What do the radical Test and ODI cricket proposals really mean?

By Warren Heath

The International Cricket Council’s (ICC) recent announcement that Test and one-day international cricket are headed for a dramatic shake-up has created shockwaves through one of the most conservative of sports.

Traditionalists will argue the merits of history and look to retain the current status quo, most likely the same people who were dragging their heels when it came to the initial introduction of one-day cricket and the recent Twenty20 revolution.  

For any cricket enthusiast with an eye to the future, these proposed changes should be seen as a positive and the ICC should be congratulated for their bold thinking. If cricket is to continue to grow and remain successful on the world sporting stage, it must continue to innovate.

Amongst the new proposals agreed to by ICC Chief Executive’s Committee are a revamped Test league to be run over a two-year period, and a 13-team ODI format to be introduced by 2019.

The motives behind the proposals are as varied as they are complex, but trying to limit the power and influence of the so-called ‘Big Three’ – India, England and Australia – is certainly a consideration. Perhaps the ICC feel that the tail has been wagging the dog for far too long and they wish to take back a greater share of control of the game’s finances and administration. 

The proposals include a new revenue distribution model, primarily designed to address the current imbalance and ensure more parity between the traditionally powerful cricket nations and the newer, developing nations. The Board of Control for Cricket in India, which wields unprecedented power, voted against the new proposal after failing to defer the vote in a three-day ICC board meeting. 

However, in addition to matters of finance and governance, with the growing commercial success of competitions such as the Indian Premier League (IPL) and Australia’s Big Bash, the ICC may well feel that they need to revolutionise and re-energise the Test cricket calendar to stay competitive with the shorter form of the game in the stronger domestic markets. 

With this in mind, the recent ICC meeting in Dubai also proposed a newly constructed nine-team Test league, with the ICC also considering granting Ireland and Afghanistan Test status, provided they meet full membership criteria. This is big news in the world of cricket and would be the first time new nations have been admitted since Bangladesh became the tenth Test-playing nation in the year 2000.

Alongside the proposed changes to Test cricket, the ICC also proposed a new 13-team one-day league and promoted a regional qualification process ahead of the World Twenty20. 

Perhaps most importantly of all, given an arguably result-changing decision during a recent Twenty20 match between India and England, is a proposal for the Decision Review System to also be implemented in World Twenty20 matches, providing a much-needed level of consistency across international cricket. 
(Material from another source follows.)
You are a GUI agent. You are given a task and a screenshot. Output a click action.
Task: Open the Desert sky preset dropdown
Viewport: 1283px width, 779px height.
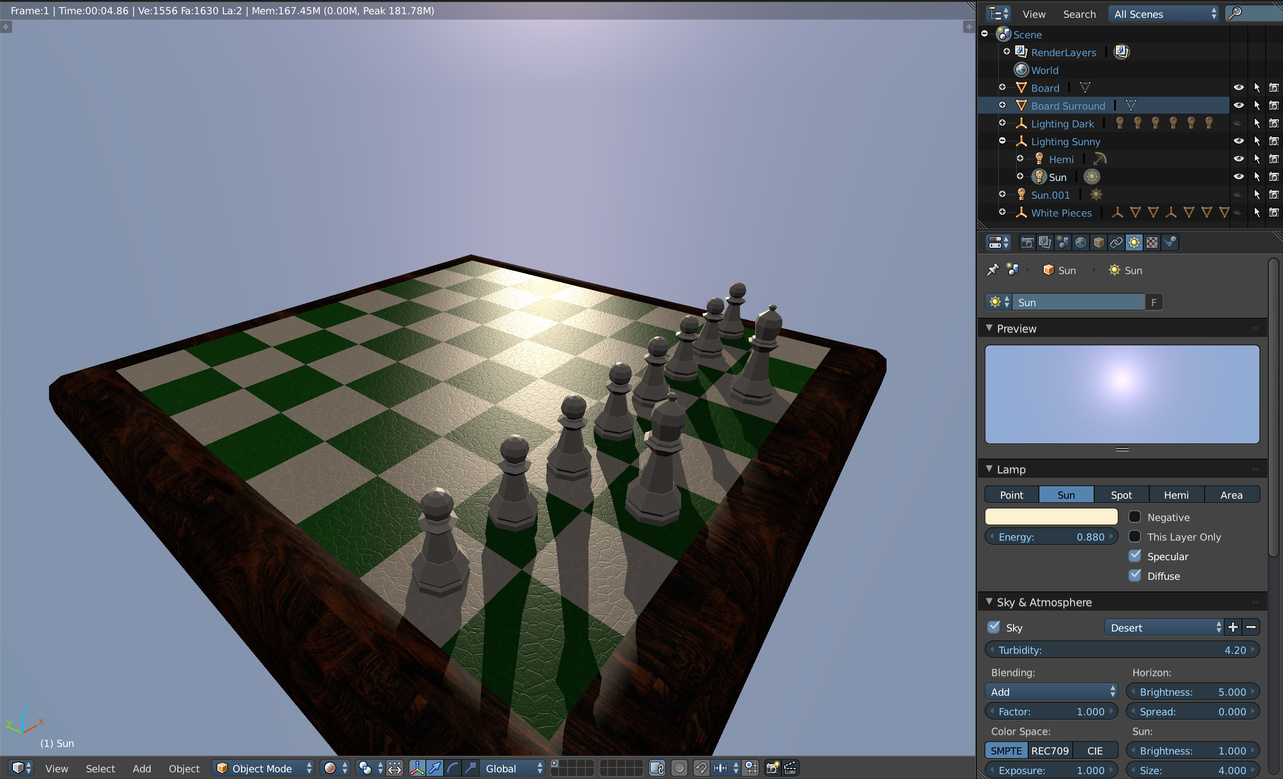point(1164,628)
And whilst Anglo/Australian cricket fans relish the rivalry that has built up over the years during The Ashes, perhaps with patience and smart planning, in the future, a Test series between Bangladesh and Afghanistan may attract not only fervent support from their own fans but far-reaching commercial opportunities which benefit both brands and grassroots elements of the game.

These plans won’t be ratified until they have officially been presented at the next ICC board meeting in April 2017, but if they are given the green light, spectators and viewers at home will be witness to one of the biggest periods of change in the game’s long history.